5. Sprinting for Speed
Sprinting is running as fast as you are able for short distances. To incorporate this as a daily activity, one may simply sprint for speed for 3-5 intervals of 50-100 yards during daily walks. It should be noted that jogging, or running for distance is NOT included as a required activity due to the abundance of overuse injuries and pains that are nearly inevitable for those who run for distance. If one requires more conditioning than walking, sprinting is more than adequate for the job, and also adds an element of explosiveness which develops a resilience against sudden physical stress by all systems of the body.
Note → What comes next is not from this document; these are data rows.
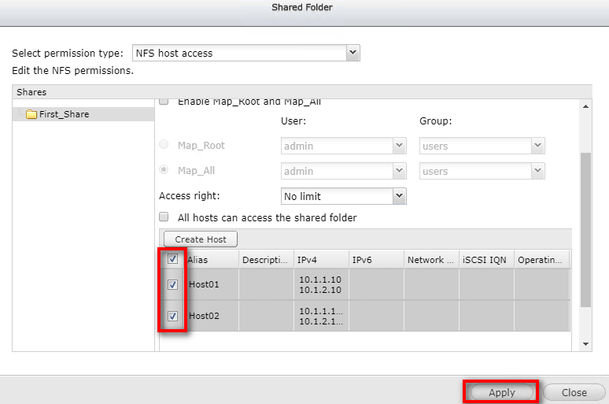Screen dimensions: 609x404
Task: Toggle the select-all hosts header checkbox
Action: click(173, 259)
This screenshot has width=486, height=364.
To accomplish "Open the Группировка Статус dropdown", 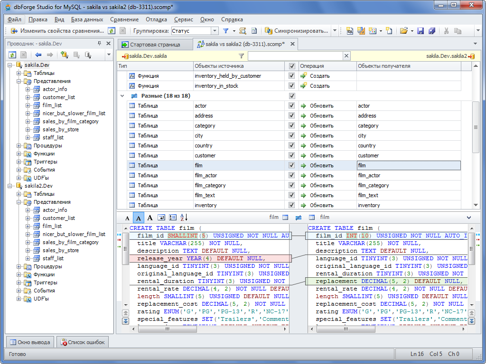I will [215, 31].

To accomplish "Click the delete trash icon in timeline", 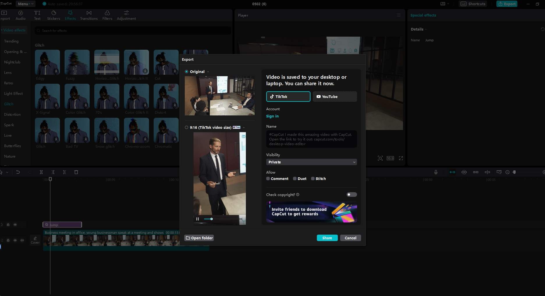I will click(76, 172).
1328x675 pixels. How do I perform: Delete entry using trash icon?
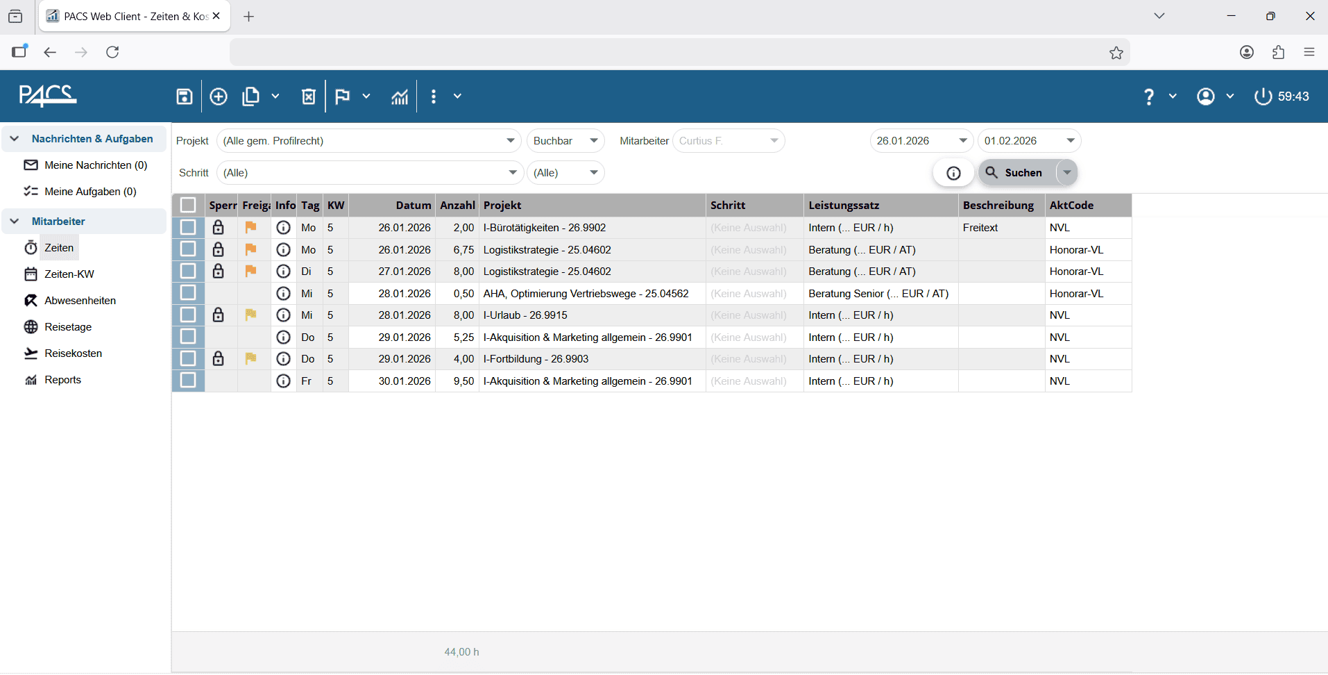tap(309, 97)
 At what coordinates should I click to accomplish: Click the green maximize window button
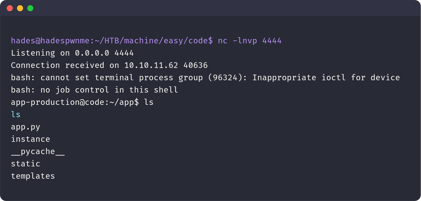click(30, 8)
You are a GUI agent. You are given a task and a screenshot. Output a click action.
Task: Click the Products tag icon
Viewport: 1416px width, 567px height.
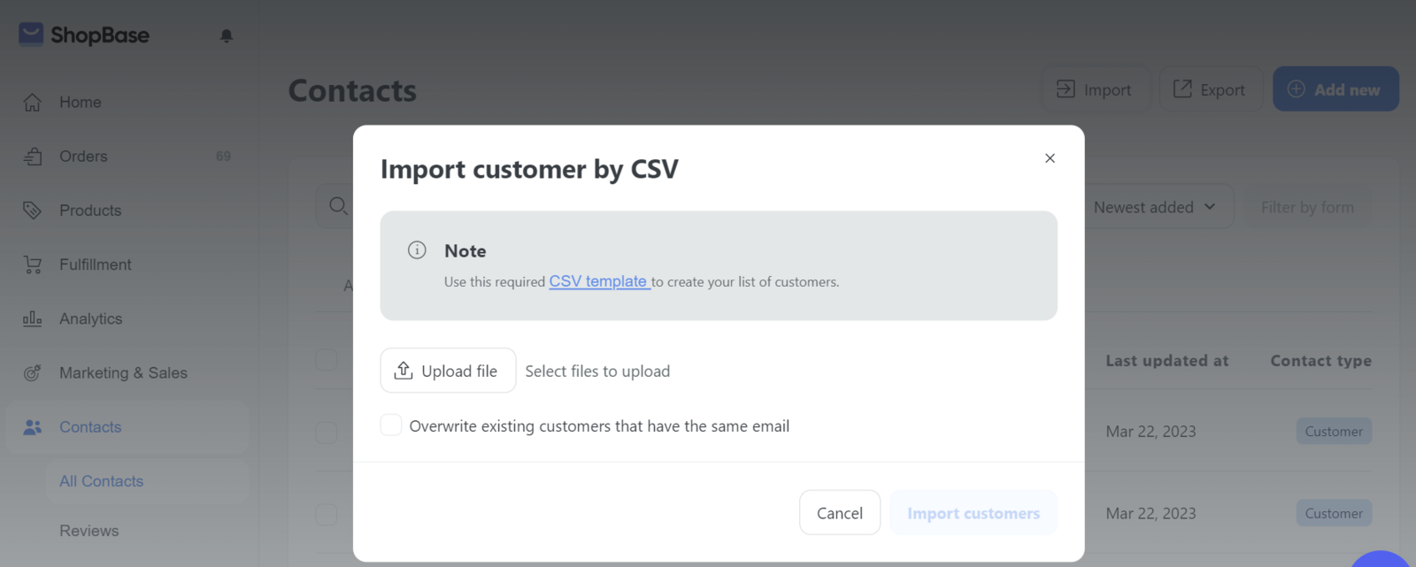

It is recommended to perform sprint intervals on hills which will increase posterior muscular activation, reduce the maximum speed attainable, and correspondingly reduce the potential for both acute and cumulative injuries.
Preserving the Routine
It should be emphasized that ALL of the practices listed must be performed as close to daily as possible. These 'exercises' are selected to constitute core practices that characterize a healthy human being and as such, one should be able to perform them with modest volume nearly daily without ill effects. Inability to continue with this routine and improve in health might warn of an underlying health concern for which a medical consultation may prove helpful. The reader is wished the best of luck, and resolution in their fight to the death against dysfunction, weakness, and pain. May this next year bring you and those you love closer to life.